OBJECTIVES: To investigate the additional programme cost and cost-effectiveness of 'right@home' Nurse Home Visiting (NHV) programme in relation to improving maternal and child outcomes at child age 3 years compared with usual care. DESIGN: A cost–utility analysis from a government-as-payer perspective alongside a randomised trial of NHV over 3-year period. Costs and quality-adjusted life-years (QALYs) were discounted at 5%. Analysis used an intention-to-treat approach with multiple imputation. SETTING: The right@home was implemented from 2013 in Victoria and Tasmania states of Australia, as a primary care service for pregnant women, delivered until child age 2 years. PARTICIPANTS: 722 pregnant Australian women experiencing adversity received NHV (n=363) or usual care (clinic visits) (n=359). PRIMARY AND SECONDARY OUTCOME MEASURES: First, a cost–consequences analysis to compare the additional costs of NHV over usual care, accounting for any reduced costs of service use, and impacts on all maternal and child outcomes assessed at 3 years. Second, cost–utility analysis from a government-as-payer perspective compared additional costs to maternal QALYs to express cost-effectiveness in terms of additional cost per additional QALY gained.
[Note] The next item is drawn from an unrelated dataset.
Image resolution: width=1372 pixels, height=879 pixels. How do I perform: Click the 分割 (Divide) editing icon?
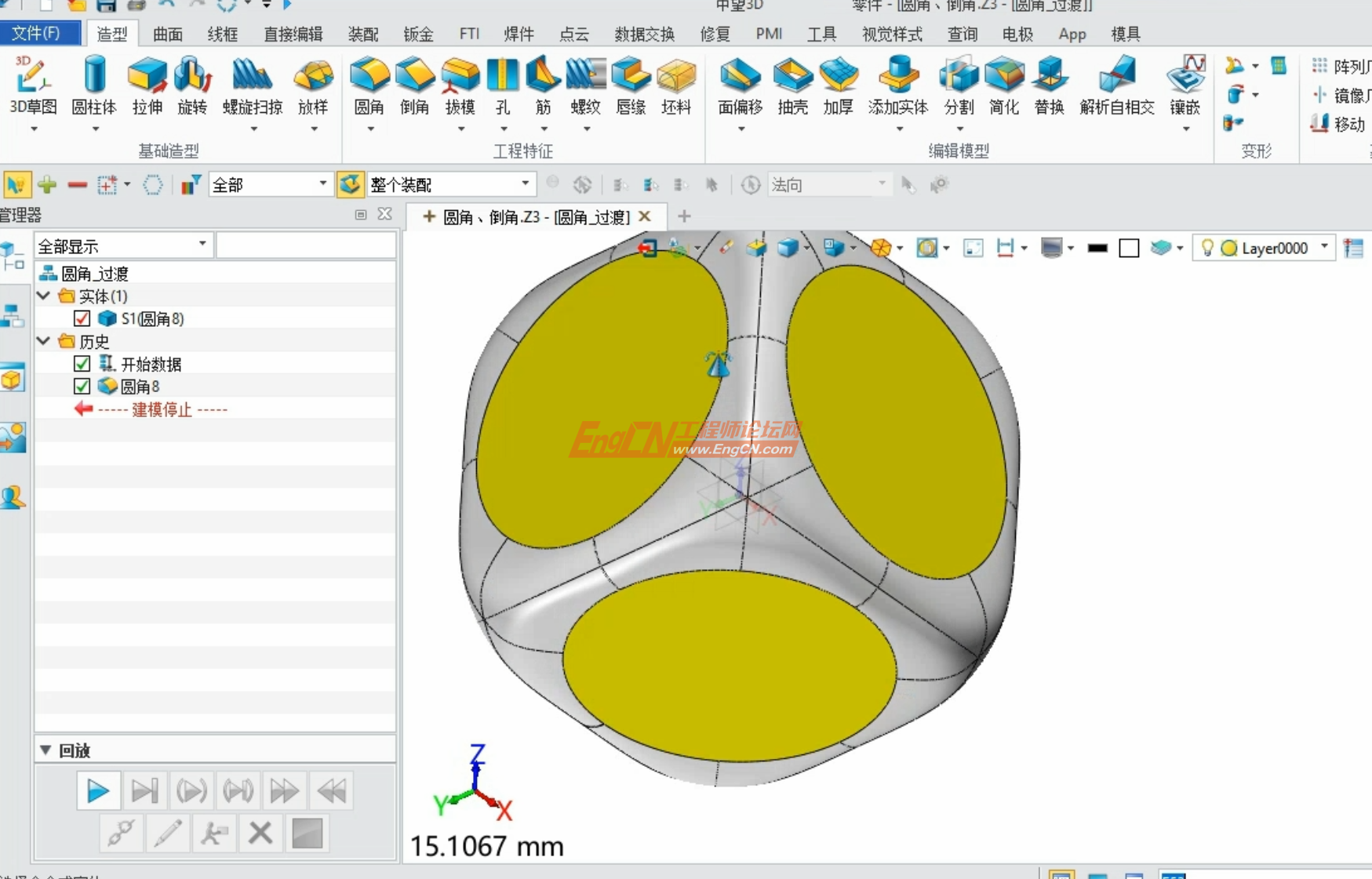[958, 86]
RESULTS: When compared with usual care at child age 3 years, the right@home intervention cost $A7685 extra per woman (95% CI $A7006 to $A8364) and generated 0.01 more QALYs (95% CI −0.01 to 0.02). The probability of right@home being cost-effective by child age 3 years is less than 20%, at a willingness-to-pay threshold of $A50 000 per QALY. CONCLUSIONS: Benefits of NHV to parenting at 2 years and maternal health and well-being at 3 years translate into marginal maternal QALY gains. Like previous cost-effectiveness results for NHV programmes, right@home is not cost-effective at 3 years. Given the relatively high up-front costs of NHV, long-term follow-up is needed to assess the accrual of health and economic benefits over time. TRIAL REGISTRATION NUMBER: ISRCTN89962120.